▶ _What to produce_:
Count how many lines in the records below contain the string "width". Reply with the number alone.

Click-target records
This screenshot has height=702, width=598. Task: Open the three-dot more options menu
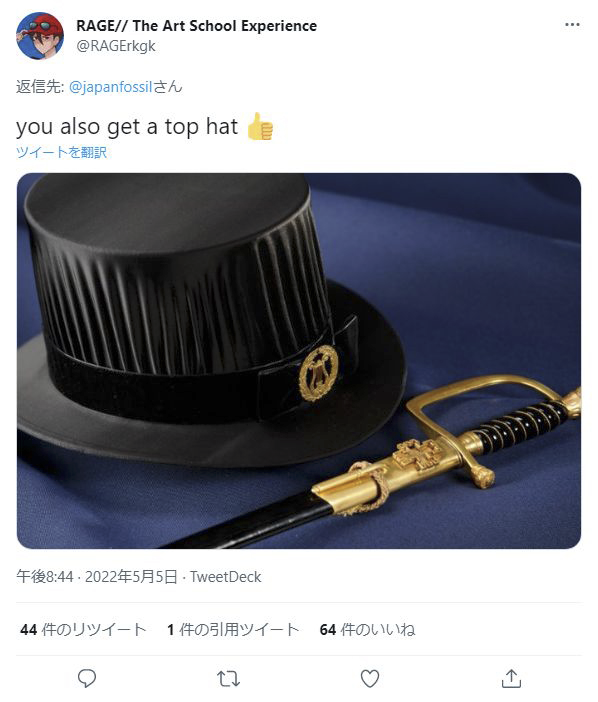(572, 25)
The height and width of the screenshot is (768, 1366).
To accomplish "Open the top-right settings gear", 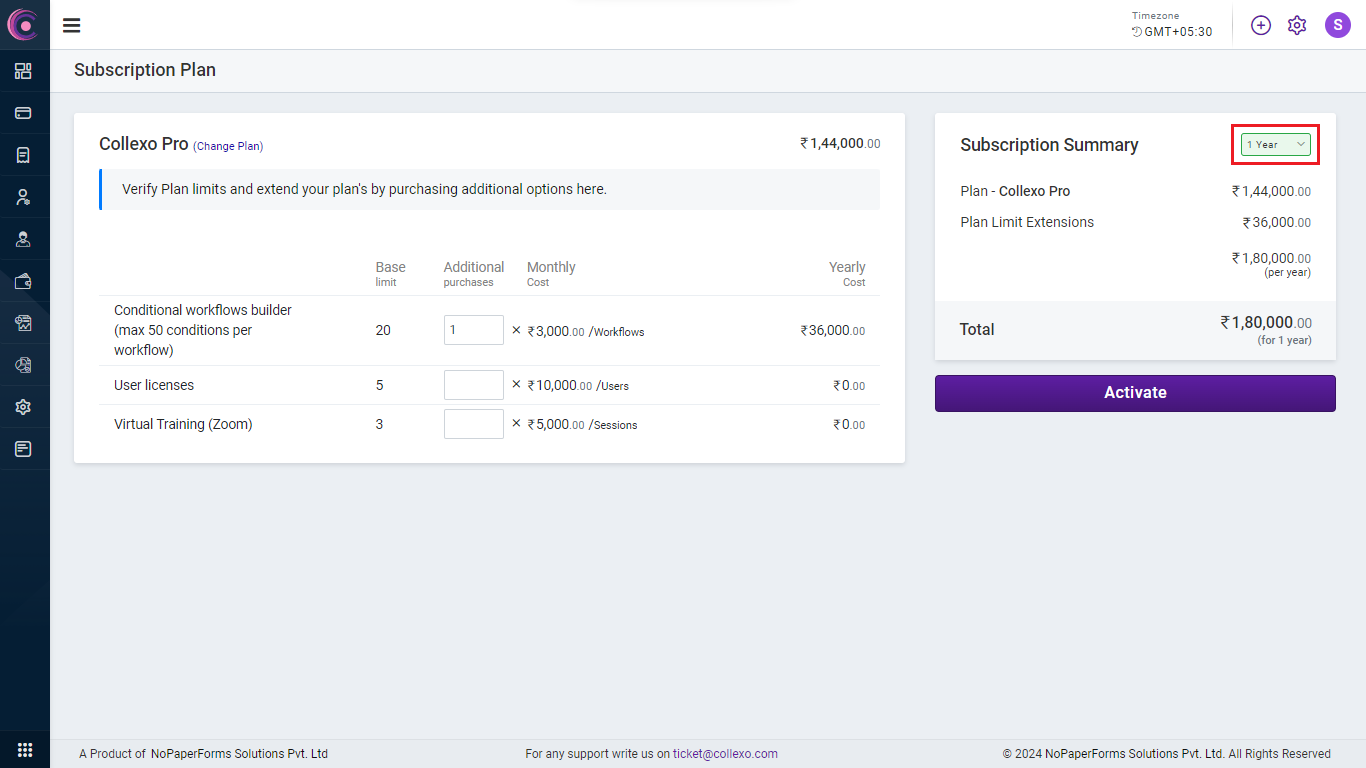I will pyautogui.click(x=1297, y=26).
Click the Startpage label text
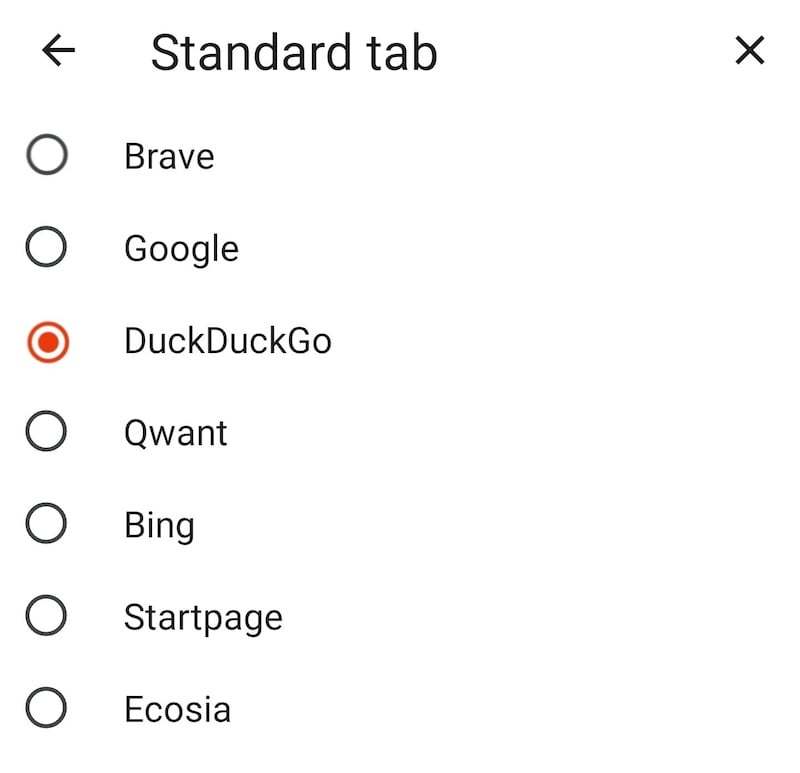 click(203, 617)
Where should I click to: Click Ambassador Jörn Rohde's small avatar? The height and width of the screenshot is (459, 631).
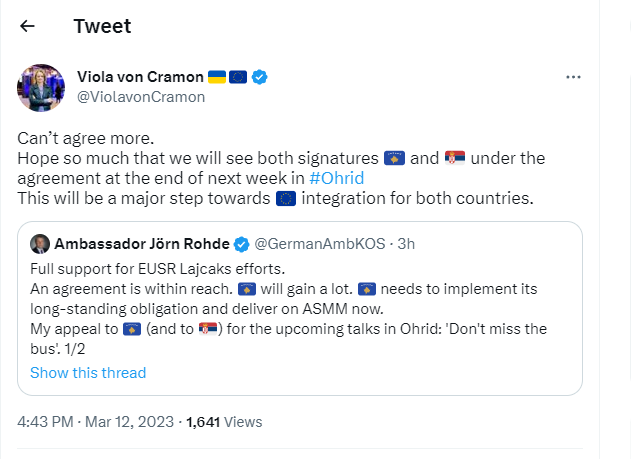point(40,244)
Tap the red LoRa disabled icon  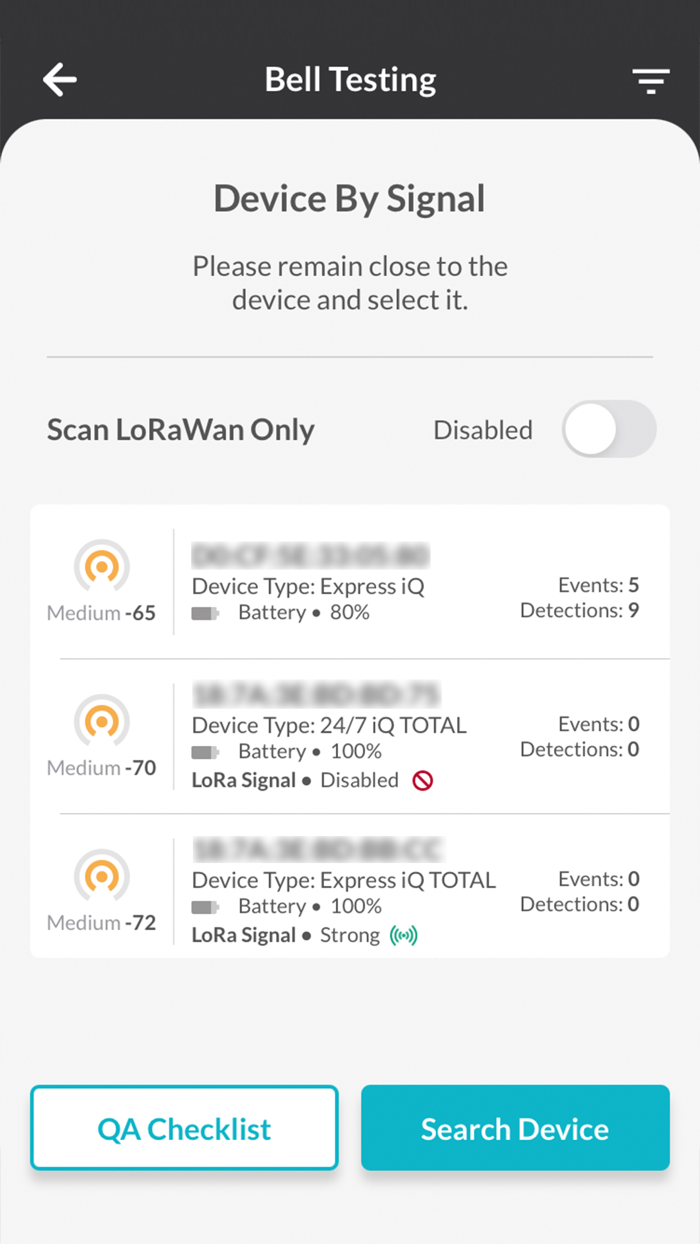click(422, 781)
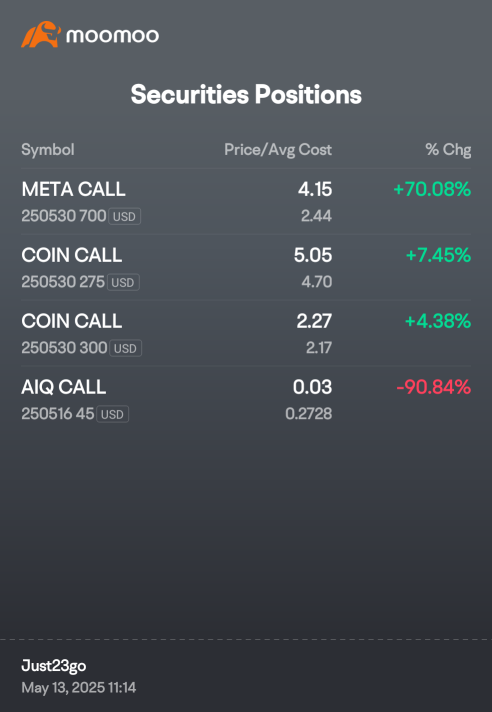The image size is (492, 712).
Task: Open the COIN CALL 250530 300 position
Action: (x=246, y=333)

▶ _Output of the task_:
3